Watch tower of the dam, Embalse de los Bermejales, Andalusia, Spain
Christine is one of our regular writers – she focuses on topics related to eating disorders.

You’d think that there were only so many dvds that one person could watch, so many crosswords they could do, so many ceilings you could stare at, but you’d be wrong. It is amazing how quickly doing nothing filled time, and the routine of being fed becomes a full time job.

It is raining, and so the hallowed five minutes air on the ‘bench’ is diverted to a five minute stand in the hospital corridor by the doors. Desperate to get some air but not keen on getting wet, me and Jay position ourselves right by the automatic doors, resulting in an irritating yet successful result of the doors opening and shutting every twenty seconds.
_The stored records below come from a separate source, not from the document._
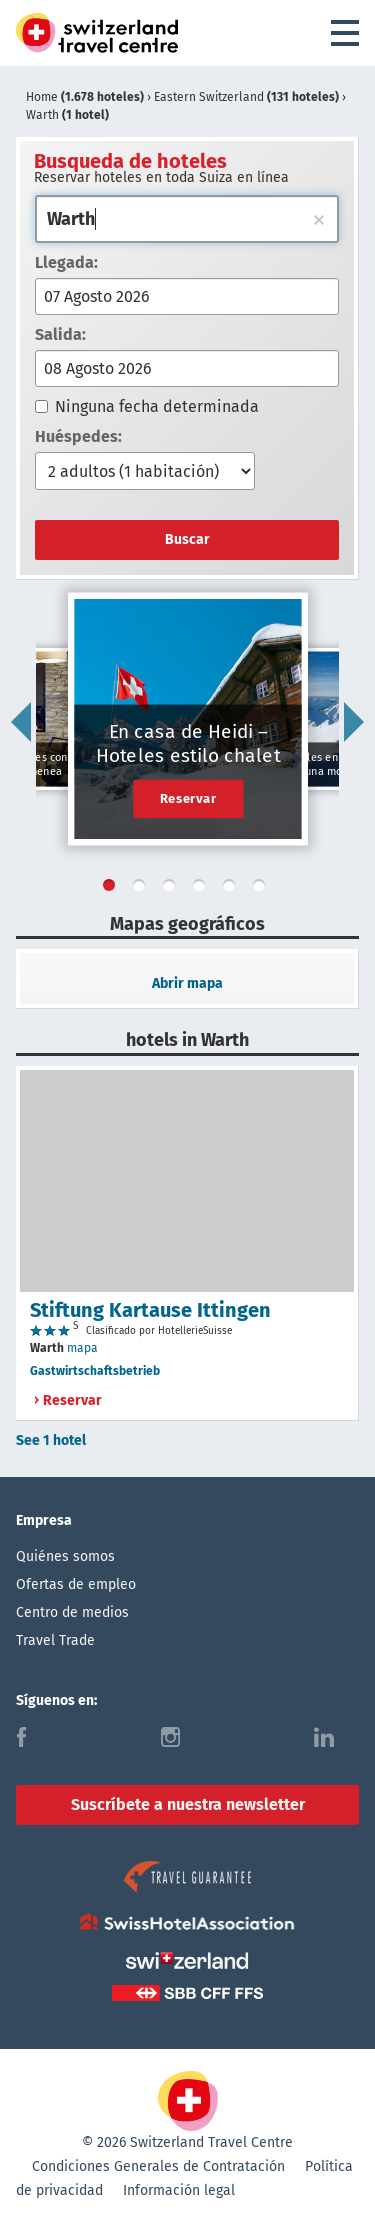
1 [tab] (113, 889)
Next (354, 722)
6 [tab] (263, 889)
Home (86, 97)
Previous (21, 722)
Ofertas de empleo (76, 1584)
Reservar (188, 798)
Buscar (187, 539)
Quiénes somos (65, 1556)
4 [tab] (203, 889)
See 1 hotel (51, 1440)
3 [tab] (173, 889)
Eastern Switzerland (248, 97)
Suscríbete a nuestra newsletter (188, 1804)
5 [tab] (233, 889)
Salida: (60, 334)
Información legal (179, 2190)
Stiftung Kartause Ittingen (150, 1310)
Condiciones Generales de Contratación (158, 2166)
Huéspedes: (78, 436)
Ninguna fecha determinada (147, 406)
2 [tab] (143, 889)
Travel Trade (55, 1640)
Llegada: (66, 262)
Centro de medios (72, 1612)
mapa (82, 1348)
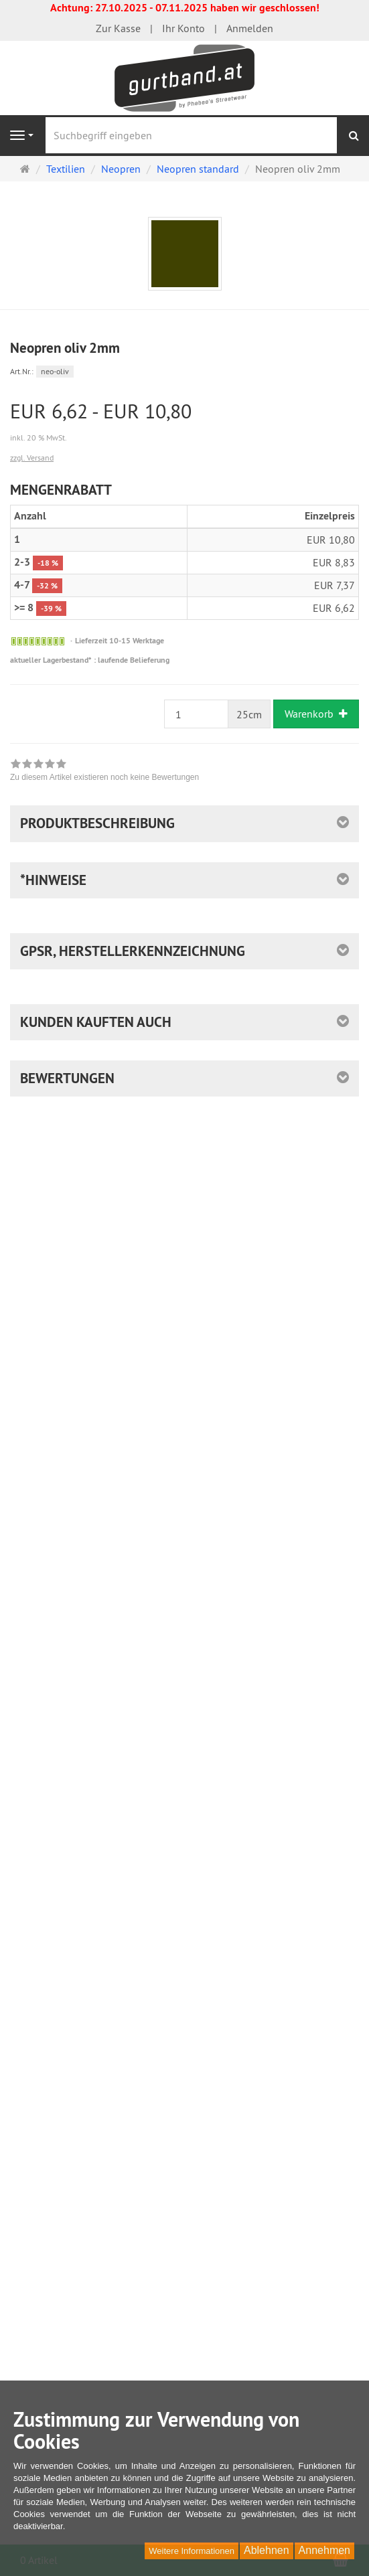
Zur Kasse (118, 28)
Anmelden (249, 28)
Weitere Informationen (191, 2551)
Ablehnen (266, 2550)
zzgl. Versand (32, 458)
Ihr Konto (183, 28)
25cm (249, 714)
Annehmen (324, 2550)
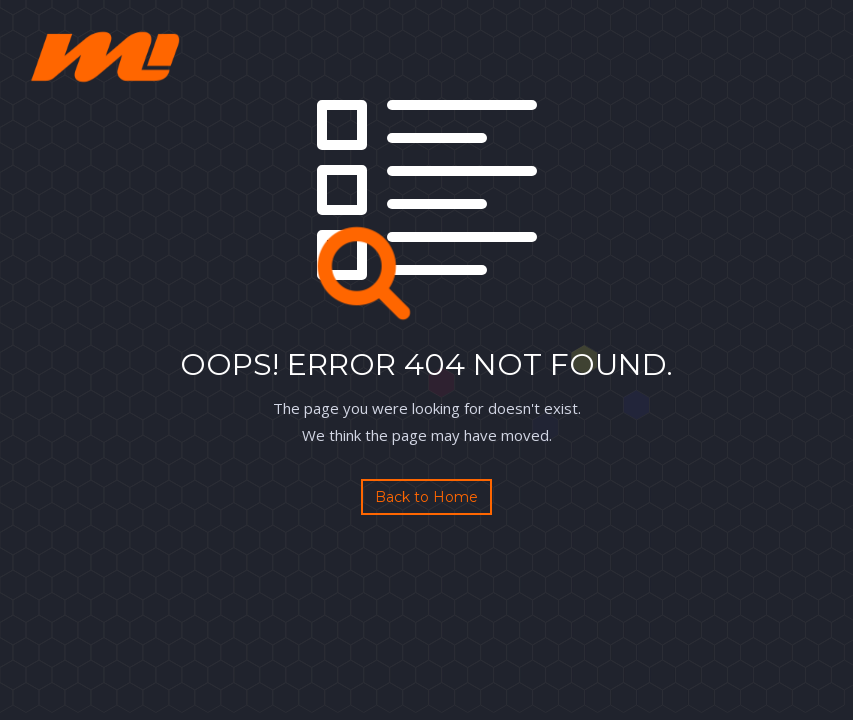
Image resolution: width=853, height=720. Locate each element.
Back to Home (426, 497)
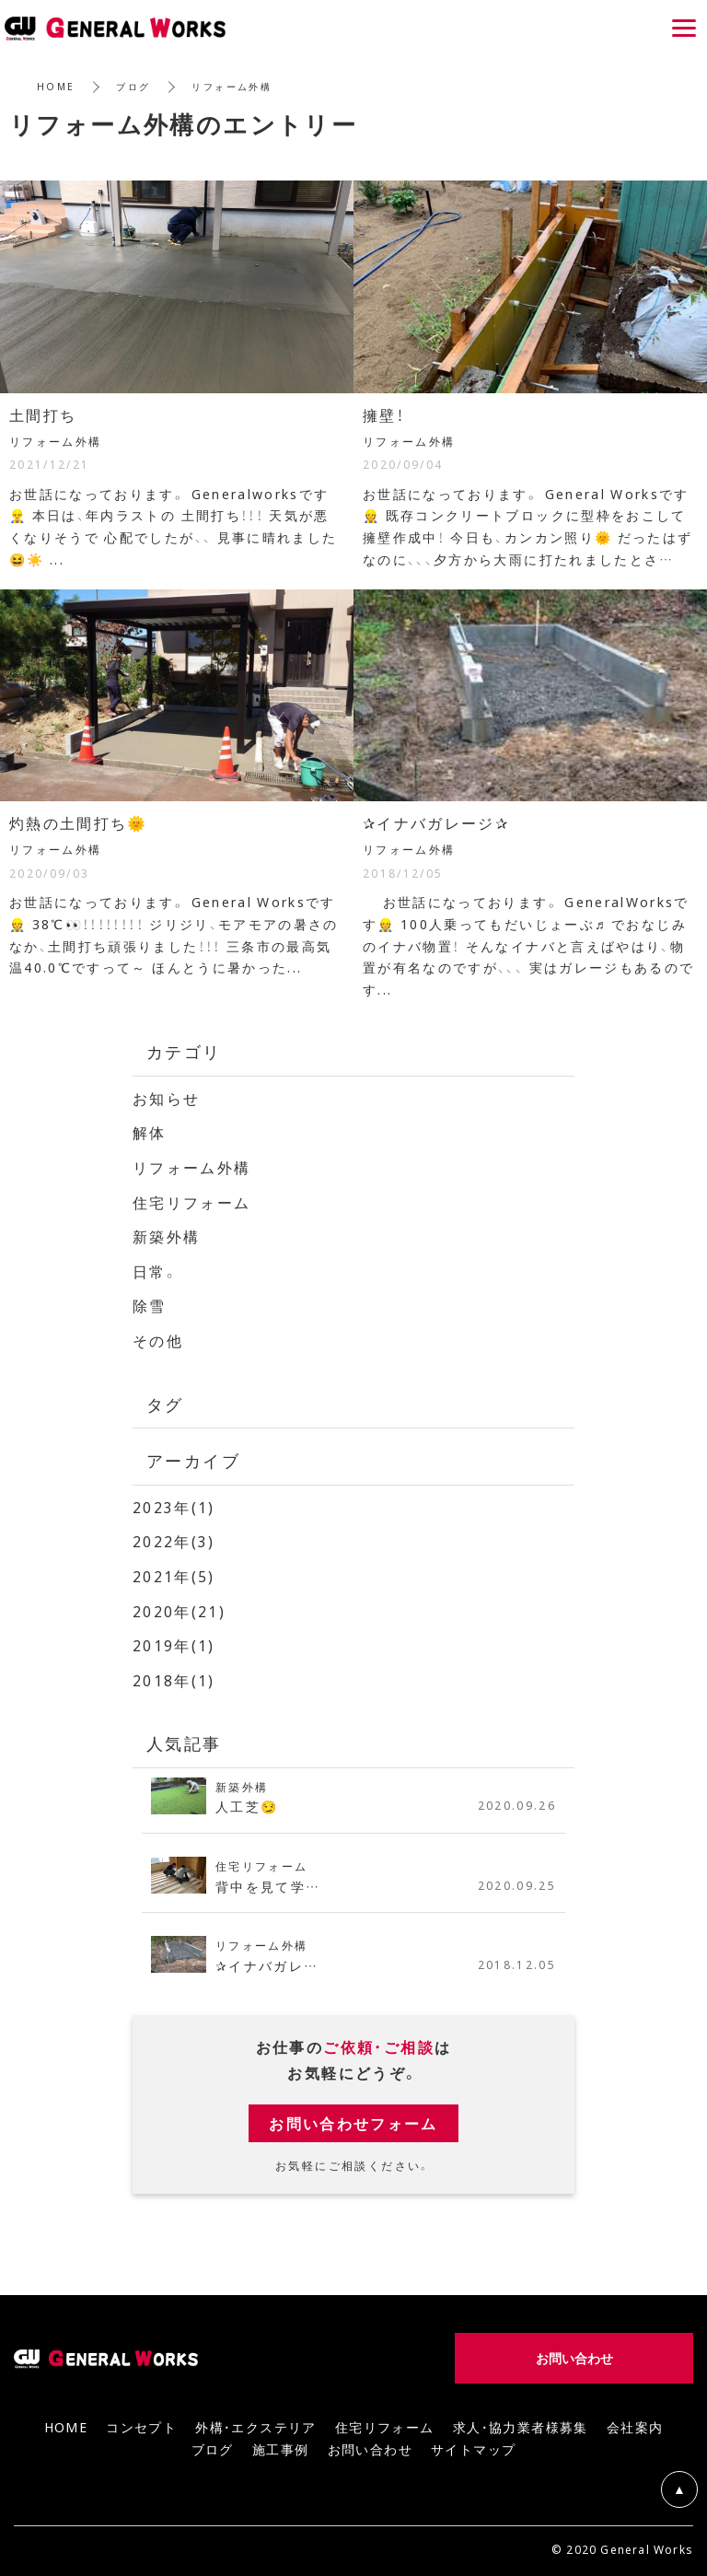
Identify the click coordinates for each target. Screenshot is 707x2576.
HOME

I laugh, a sort of muffled explosion. I would have been ashamed of such a pathetic burst before, but now it seemed at least something. ‘Look,’ I say, nodding at the vending machine that is empty apart from one bottle of water with a fading label. ‘Even the vending machine is anorexic.’

It is something about the hospital. The deathly silence, empty corridors, faded walls and jaded looks of the few staff that did float by occasionally. The whole thing is otherworldly, but not a good otherworld. This is the world where people become forgotten. Where glassy eyed patients fade into an insignificant world of NHS numbers and patient budgets.

‘Time’ the nurse shouts. I jump, perhaps a little too suddenly as I am reprimanded for being too active. ‘For god’s sake.’ I mutter.

I want to scream, but that would only have suggested I am really crazy. And I’m not, I’m just…ill? Trudging back with a heaviness that belies my weight, I climb the stairs to the ward and resign myself to another day of battles.

I thought that the battles would go away now that I was under the care of the experts, but they had not. In some ways they were magnified, made clearer. Stripping away everything else, the reality of the situation became stark.

Back on the ward I decide to investigate the games cupboard. I pick out a puzzle of a steam train chugging along a track that ran through rolling hills. I’m envious of such freedom and excitement. The picture evokes a warm tug of nostalgia and a desire for an old world that I did not really know. I am constantly wanting to get out of here for my old life, yet clearly my old life had not made me happy and had led me here.

My plans to do the puzzle are scuppered. There’s a smell. Opening the lid, I find a good number of puzzle pieces coated in bran flakes and congealed milk. I don’t know whether to laugh or cry.

Not for the first time, I feel like I am failing the illness by not trying harder to hide my food. Last night Denise hid tuna in her slippers. Fishy feet. Jay often looks like she’s got a ball in her pocket, there’s so obviously potatoes stuffed in it. It’s often difficult to see that failing the illness is another step towards succeeding at being me. Or the me I want to be. I want to be brilliant. Strong, vivid, bright and bold. Glowing with life and radiating passion. That won’t come from stuffing cereal in a box.